Collected data

---------------

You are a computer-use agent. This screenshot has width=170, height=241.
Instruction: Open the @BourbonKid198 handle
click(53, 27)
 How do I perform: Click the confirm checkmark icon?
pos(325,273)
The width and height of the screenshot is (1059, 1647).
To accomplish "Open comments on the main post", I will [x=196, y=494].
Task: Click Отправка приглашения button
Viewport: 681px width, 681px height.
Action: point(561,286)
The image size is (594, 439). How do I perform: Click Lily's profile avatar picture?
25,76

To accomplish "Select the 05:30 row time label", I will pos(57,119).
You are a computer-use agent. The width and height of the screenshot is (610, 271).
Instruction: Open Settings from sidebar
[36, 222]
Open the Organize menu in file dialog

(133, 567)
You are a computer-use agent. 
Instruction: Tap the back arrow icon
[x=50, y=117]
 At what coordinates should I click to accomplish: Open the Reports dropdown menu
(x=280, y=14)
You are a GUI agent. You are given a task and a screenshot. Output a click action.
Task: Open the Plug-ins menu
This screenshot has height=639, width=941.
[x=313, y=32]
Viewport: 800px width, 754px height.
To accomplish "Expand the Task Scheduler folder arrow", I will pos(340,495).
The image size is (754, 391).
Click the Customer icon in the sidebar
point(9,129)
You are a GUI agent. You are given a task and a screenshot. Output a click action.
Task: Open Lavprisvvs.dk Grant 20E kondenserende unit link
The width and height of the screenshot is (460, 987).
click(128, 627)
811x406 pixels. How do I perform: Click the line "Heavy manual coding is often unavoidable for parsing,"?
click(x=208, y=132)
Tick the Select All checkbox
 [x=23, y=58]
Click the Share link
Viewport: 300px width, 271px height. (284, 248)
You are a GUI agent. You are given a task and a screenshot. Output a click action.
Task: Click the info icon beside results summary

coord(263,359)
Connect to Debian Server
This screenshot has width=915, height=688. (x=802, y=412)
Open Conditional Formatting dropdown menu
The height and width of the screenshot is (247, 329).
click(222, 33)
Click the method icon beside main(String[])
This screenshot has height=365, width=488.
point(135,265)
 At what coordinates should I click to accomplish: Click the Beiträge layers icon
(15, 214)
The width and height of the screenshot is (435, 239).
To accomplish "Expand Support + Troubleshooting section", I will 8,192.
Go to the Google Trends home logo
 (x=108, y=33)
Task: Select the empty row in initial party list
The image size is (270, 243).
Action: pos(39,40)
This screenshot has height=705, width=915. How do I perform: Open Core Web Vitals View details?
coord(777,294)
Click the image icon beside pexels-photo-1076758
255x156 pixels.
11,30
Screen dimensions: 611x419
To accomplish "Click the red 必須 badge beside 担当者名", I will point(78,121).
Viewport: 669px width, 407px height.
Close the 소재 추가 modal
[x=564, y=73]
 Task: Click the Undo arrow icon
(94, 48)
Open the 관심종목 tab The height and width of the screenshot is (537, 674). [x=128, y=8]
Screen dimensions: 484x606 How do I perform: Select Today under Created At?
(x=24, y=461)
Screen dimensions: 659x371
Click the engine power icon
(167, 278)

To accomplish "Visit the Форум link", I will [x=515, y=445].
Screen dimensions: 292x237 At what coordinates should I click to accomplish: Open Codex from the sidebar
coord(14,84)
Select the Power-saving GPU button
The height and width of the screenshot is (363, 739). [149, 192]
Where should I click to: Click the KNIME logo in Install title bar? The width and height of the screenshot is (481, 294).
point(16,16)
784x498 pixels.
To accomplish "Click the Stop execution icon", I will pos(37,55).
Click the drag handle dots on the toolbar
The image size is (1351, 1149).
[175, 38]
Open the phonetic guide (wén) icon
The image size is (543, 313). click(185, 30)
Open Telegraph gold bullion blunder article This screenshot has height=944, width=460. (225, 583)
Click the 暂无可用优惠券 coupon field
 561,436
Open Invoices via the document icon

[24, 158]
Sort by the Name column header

---------------

Your goal
Reproduce the listing above, substituting "desktop agent" for every occurrence of "computer-use agent" and leaving everything else unchanged.

Worked solution
You are a desktop agent. This screenshot has width=170, height=241.
Instruction: Open the @BourbonKid198 handle
click(53, 27)
 How do I perform: Click the confirm checkmark icon?
pos(325,273)
The width and height of the screenshot is (1059, 1647).
To accomplish "Open comments on the main post", I will [x=196, y=494].
Task: Click Отправка приглашения button
Viewport: 681px width, 681px height.
Action: point(561,286)
The image size is (594, 439). How do I perform: Click Lily's profile avatar picture?
25,76

To accomplish "Select the 05:30 row time label", I will pos(57,119).
You are a desktop agent. The width and height of the screenshot is (610, 271).
Instruction: Open Settings from sidebar
[36, 222]
Open the Organize menu in file dialog

(133, 567)
You are a desktop agent. 
Instruction: Tap the back arrow icon
[x=50, y=117]
 At what coordinates should I click to accomplish: Open the Reports dropdown menu
(x=280, y=14)
You are a GUI agent. You are given a task and a screenshot. Output a click action.
Task: Open the Plug-ins menu
This screenshot has height=639, width=941.
[x=313, y=32]
Viewport: 800px width, 754px height.
To accomplish "Expand the Task Scheduler folder arrow", I will pos(340,495).
The image size is (754, 391).
Click the Customer icon in the sidebar
point(9,129)
You are a GUI agent. You are given a task and a screenshot. Output a click action.
Task: Open Lavprisvvs.dk Grant 20E kondenserende unit link
The width and height of the screenshot is (460, 987).
click(128, 627)
811x406 pixels. How do I perform: Click the line "Heavy manual coding is often unavoidable for parsing,"?
click(x=208, y=132)
Tick the Select All checkbox
 [x=23, y=58]
Click the Share link
Viewport: 300px width, 271px height. (284, 248)
You are a GUI agent. You are given a task and a screenshot. Output a click action.
Task: Click the info icon beside results summary

coord(263,359)
Connect to Debian Server
This screenshot has width=915, height=688. (x=802, y=412)
Open Conditional Formatting dropdown menu
The height and width of the screenshot is (247, 329).
click(222, 33)
Click the method icon beside main(String[])
This screenshot has height=365, width=488.
point(135,265)
 At what coordinates should I click to accomplish: Click the Beiträge layers icon
(15, 214)
The width and height of the screenshot is (435, 239).
To accomplish "Expand Support + Troubleshooting section", I will 8,192.
Go to the Google Trends home logo
 (x=108, y=33)
Task: Select the empty row in initial party list
The image size is (270, 243).
Action: pos(39,40)
This screenshot has height=705, width=915. How do I perform: Open Core Web Vitals View details?
coord(777,294)
Click the image icon beside pexels-photo-1076758
255x156 pixels.
11,30
Screen dimensions: 611x419
To accomplish "Click the red 必須 badge beside 担当者名", I will point(78,121).
Viewport: 669px width, 407px height.
Close the 소재 추가 modal
[x=564, y=73]
 Task: Click the Undo arrow icon
(94, 48)
Open the 관심종목 tab The height and width of the screenshot is (537, 674). [x=128, y=8]
Screen dimensions: 484x606 How do I perform: Select Today under Created At?
(x=24, y=461)
Screen dimensions: 659x371
Click the engine power icon
(167, 278)

To accomplish "Visit the Форум link", I will [x=515, y=445].
Screen dimensions: 292x237 At what coordinates should I click to accomplish: Open Codex from the sidebar
coord(14,84)
Select the Power-saving GPU button
The height and width of the screenshot is (363, 739). [149, 192]
Where should I click to: Click the KNIME logo in Install title bar? The width and height of the screenshot is (481, 294).
point(16,16)
784x498 pixels.
To accomplish "Click the Stop execution icon", I will pos(37,55).
Click the drag handle dots on the toolbar
The image size is (1351, 1149).
[175, 38]
Open the phonetic guide (wén) icon
The image size is (543, 313). click(185, 30)
Open Telegraph gold bullion blunder article This screenshot has height=944, width=460. (225, 583)
Click the 暂无可用优惠券 coupon field
 561,436
Open Invoices via the document icon

[24, 158]
Sort by the Name column header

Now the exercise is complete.